» **Article**:
++++++++

There is a mural of Tom Bugg in a Melbourne laneway. Or there was. It began its disintegration practically as soon as it was created. The photo announcing its existence already exhibited newer layers of graffiti covering its edges. Almost a week later, the mural might not exist at all.
Tom Bugg is a mildly famous player for the Melbourne Football Club. He is only mildly famous, not famous-famous because he remains in the middle tier of footballing talent. In five previous seasons of football, he has polled one Brownlow vote- hardly a game-changer. Admittedly, Bugg has been better this year, but he is substantially more famous for non-football football acts. Tom Bugg plays a role in his team that is difficult to define. Bugg is an agitator, an instigator, a provocateur.
A supercut of Bugg’s all time highlights probably won’t feature a football at all. They will include (1) starting a melee between Melbourne and Richmond (2) mocking the opposition cheer squad after kicking a goal (3) deliberately pushing an injured player into a physiotherapist as he was being helped off the ground. Bugg is a professional pest.
Bugg has recently taken his brand of mischief-making online. Two weeks ago, he posted an Instagram story taunting opposition player Jason Johannisen before an upcoming game. Johannisen, a lethal running player for the Bulldogs, has been targeted heavily this year to limit his influence off half-back. It’s worth noting that these efforts have been exclusively physical thus far.

++++++++

» **Written task 1**:
According to the article about Tom Bugg, how many Brownlow votes did he poll in his five previous seasons?
» **Written task 2**:
Why does the article about Tom Bugg describe him as only mildly famous rather than famous-famous?
» **Written task 3**:
Carry on writing the article about Tom Bugg from its last paragraph.
The material after the article about Tom Bugg has nothing to do with it.

» **Data segment**:
++++++++

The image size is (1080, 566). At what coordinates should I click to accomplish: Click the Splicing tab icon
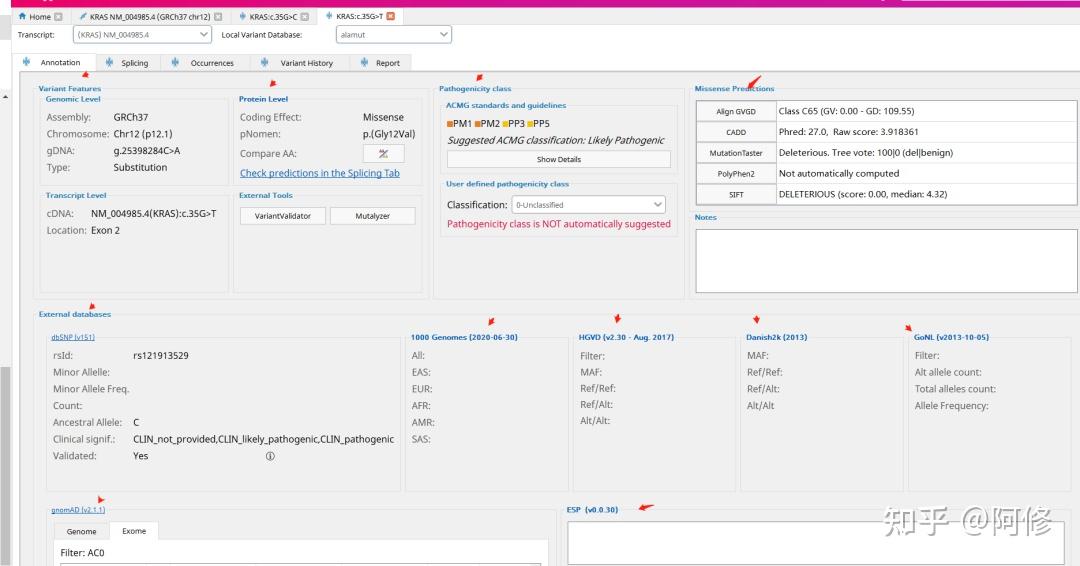(110, 63)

++++++++

» **Final answer 1**:
One.

» **Final answer 2**:
He remains in the middle tier of footballing talent. His fame comes mostly from acts of provocation rather than from his play with the ball.

» **Final answer 3**:
Melbourne crushed the Bulldogs by 57 points, an unexpected victory. The actual facts muddy the narrative somewhat. Whilst Bugg had a good game, he never actually played on Johannisen. Melbourne’s Jake Melksham tagged Johannisen for most of the game. Johannisen himself had been out-of-form with the stress of a contract year and another poor game couldn’t realistically be attributed to an Instagram post. As it stands, the dubious sorta-story was that Tom Bugg won the mental battle. And now there is a giant mural of Tom Bugg somewhere. Tom Bugg, Melbourne’s 15th best player.
Certainly part of the equation is Melbourne’s convoluted relationship with irony. The ongoing conversation about avocados and personal finance alone is indecipherable. In Melbourne, I’m never sure if I’m eating an avocado ironically, politically or literally. Similarly, the appreciation of Bugg is almost certainly tongue-in-cheek, a love for the disruptive pest. But it is also about our love for our love of pests. Melbourne loves irony, almost as much as we love congratulating ourselves for appreciating it. Or something like that. I told you about the avocados, right?
The mural of Bugg has taken a few by surprise. It shouldn’t. The AFL as a cultural product has expanded to more than just a discussion about good football and good footballers. The AFL now boasts a large-enough presence to accomodate more conversations. Conversations about players like Tom Bugg, players who are stars without being star footballers. It’s obviously more palatable if players like Bugg had more talent, but that’s not how talent works. In life, we’re used to having to justify your personality with ability. In this way the AFL is aspirational. In the modern AFL, your only sin is to have a lack of both.
Port Adelaide has rising star Sam Powell-Pepper whose football is matched by his proclivity to choke-slam dudes. Brisbane has firebrand Rhys Mathieson trading mimed rifle shots with the opposition. The Bulldogs have randomist Tom Liberatore whose off-season playing ruck for Macau is equal parts art project and fever dream. They may not be be part of the football elite, but the excitement they bring to the game is real. These are the new stars of the AFL on Twitter, Facebook and Instagram. These are our Personality All-Australians.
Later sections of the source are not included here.